I don't disagree that the US Dollar became a defacto reserve currency.
https://www.investopedia.com/terms/e/eurodollar.asp
But there are other troubling elements in your analysis.
Quote: "With each passing decade, we’ve drifted further from sound money toward financial alchemy." Sound money = code for gold standard
Gold isn't "sound" either. If one's currency is linked to a finite commodity, then you can stifle economic growth since no more money can circulate. Additionally, if all of a sudden a new gold strike is found, currency expands which in the old days caused inflation as well. Finally, manipulating the gold supply can cause economic problems.
Quote: "Every country possesses equal characteristics: massive debt to GDP, huge asset bubbles in stocks, real estate, and bonds, a soon-to-be-insolvent banking system —"
"soon to be insolvent" is a wild assumption based on the gold standard view being espoused.

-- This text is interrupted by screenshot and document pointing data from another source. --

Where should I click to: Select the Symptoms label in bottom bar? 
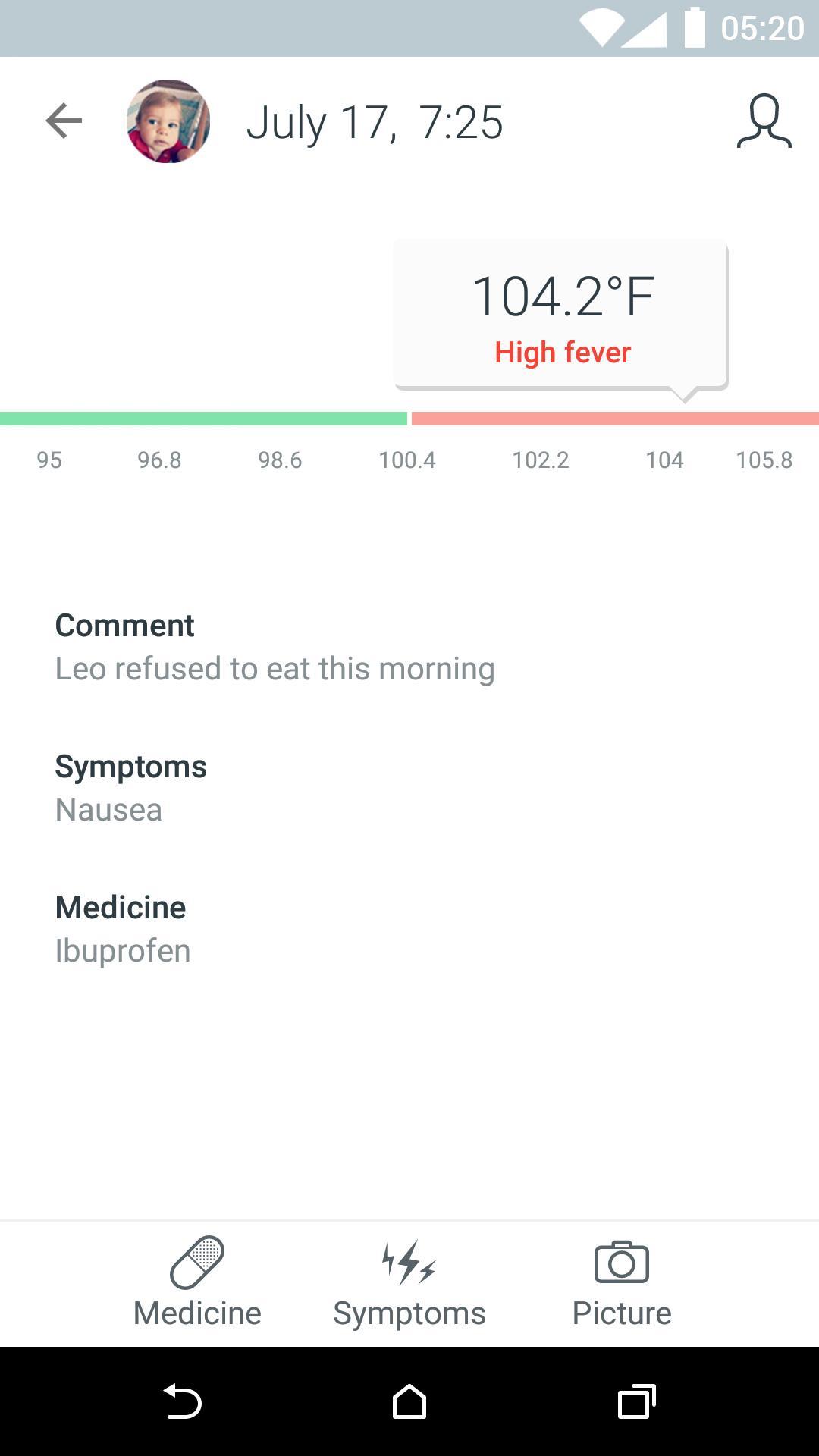(410, 1314)
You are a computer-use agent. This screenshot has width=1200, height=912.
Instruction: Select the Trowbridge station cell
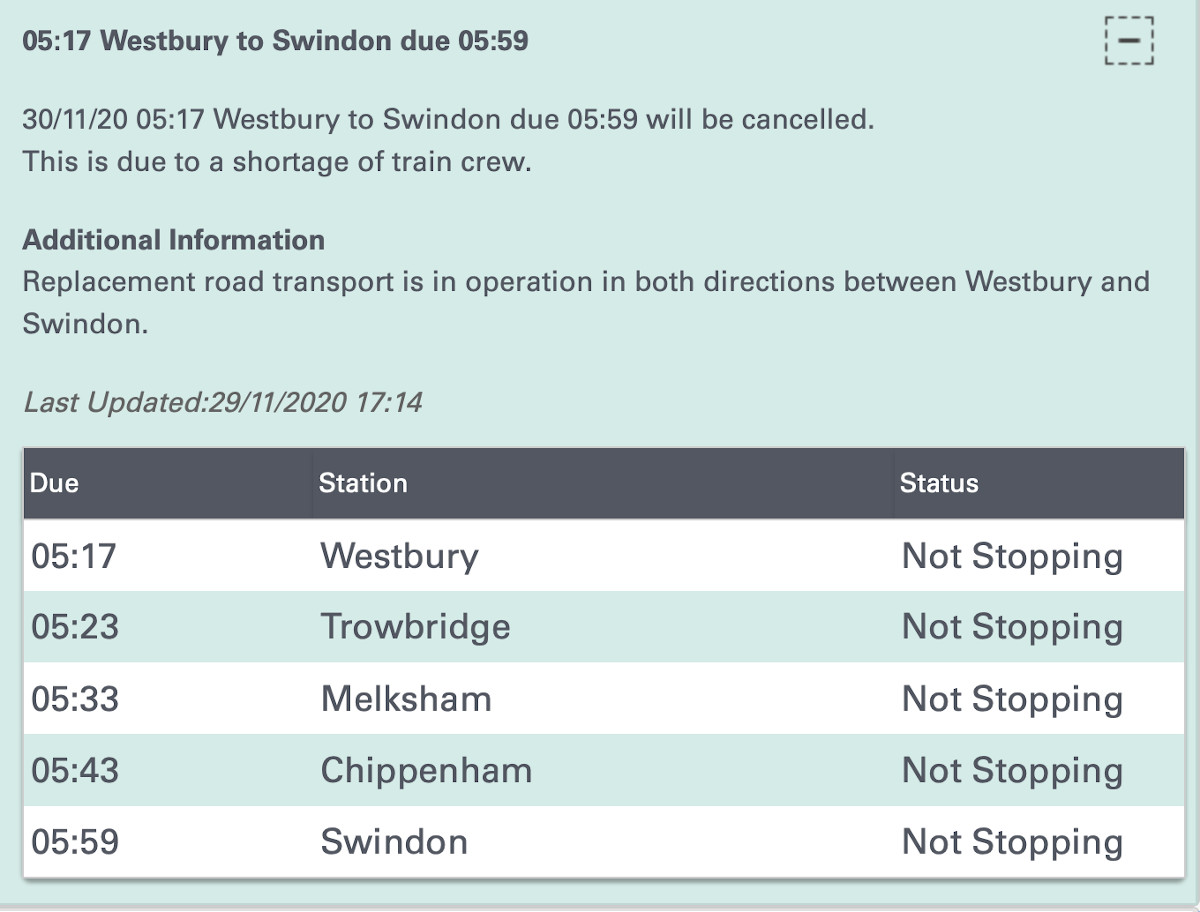(415, 627)
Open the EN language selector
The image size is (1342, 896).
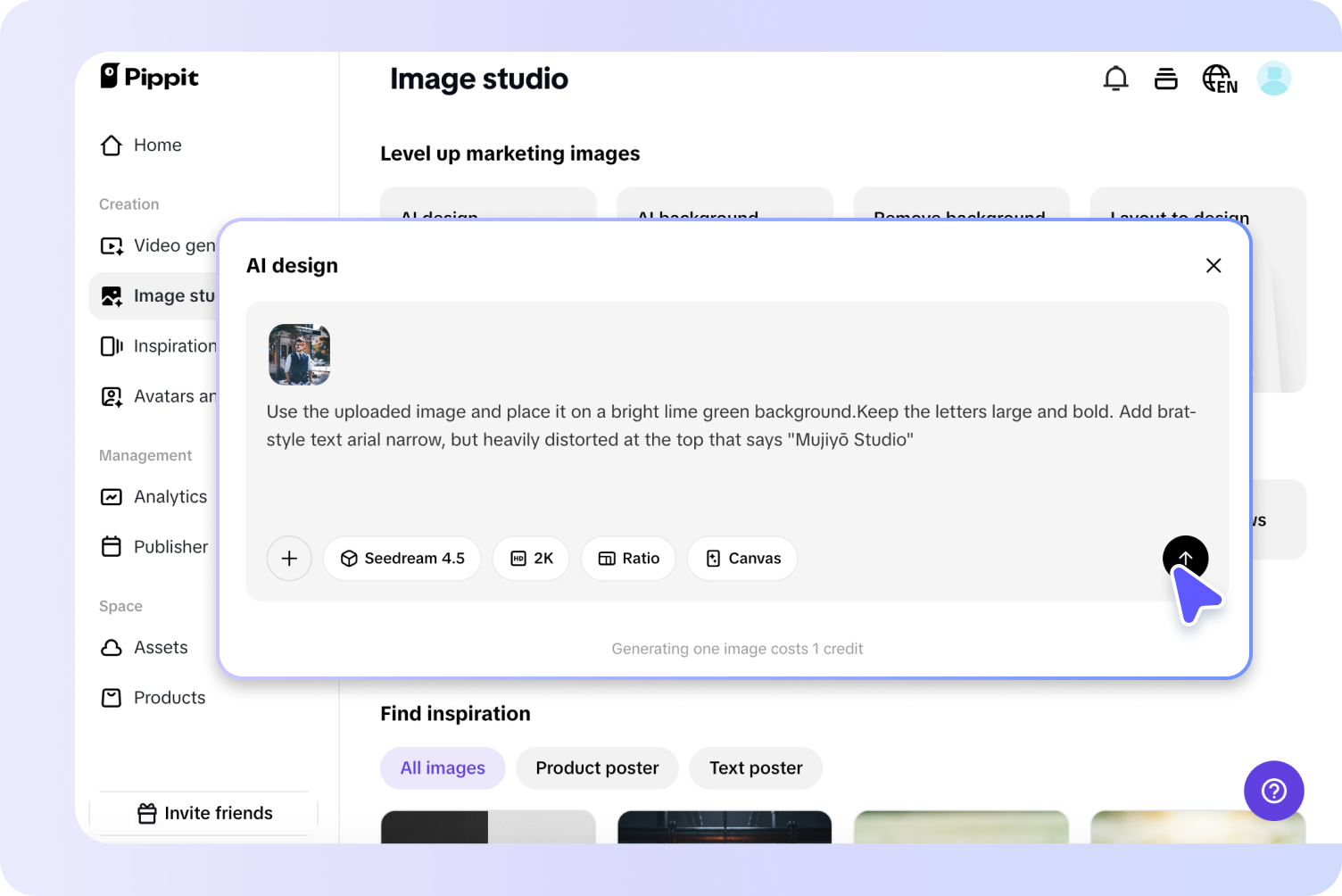[x=1219, y=79]
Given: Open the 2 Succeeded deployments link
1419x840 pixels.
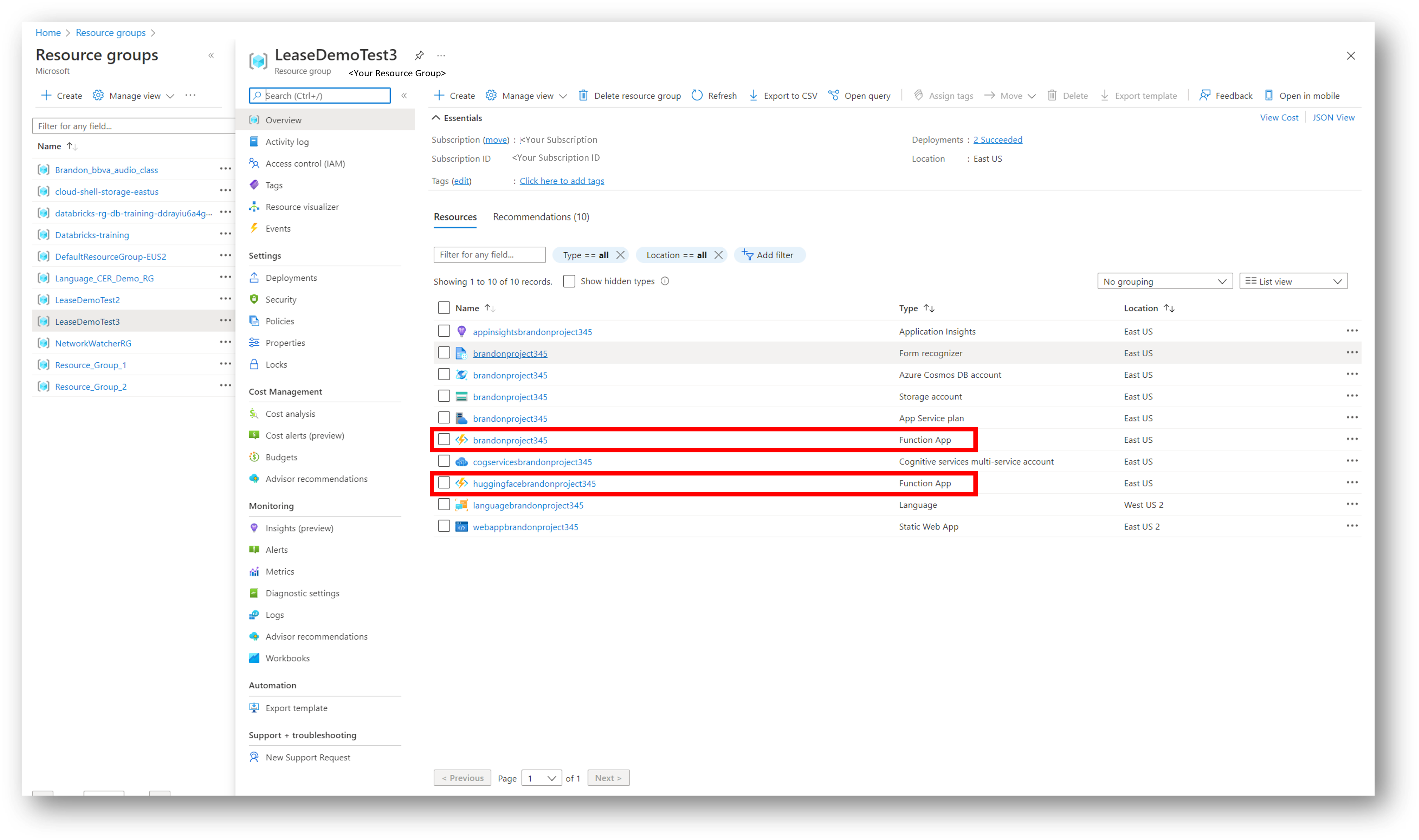Looking at the screenshot, I should (x=997, y=140).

Another statement "considering all reserve currencies die" is a ludicrous comment considering there has never BEEN a real reserve currency until the US dollar. Rome or Mesopotamia certainly did not have a reserve currency considering their money was literally a commodity. A commodity can't be a reserve currency
Lastly, the financial system is far different than even in the recent past of the 1980s. Most economic analysis is still done under two obsolete paradigms:
(1) Classic economics (with a touch of Say's "supply side" Law) which is espoused mostly by conservatives. and (2) Keynesian which is generally espoused by liberals. Keynesian still gets more right than wrong and is more right than Classic. But both are ultimately grounded, since they were developed in that era, of the gold standard. Modern Monetary Theory (MMT)answers a lot more and addresses much more than either of these staid views. Both those systems said "if X occurs, the Y will happen." Yet economists are baffled that this truism didn't turn out that way. MMT provides the answers.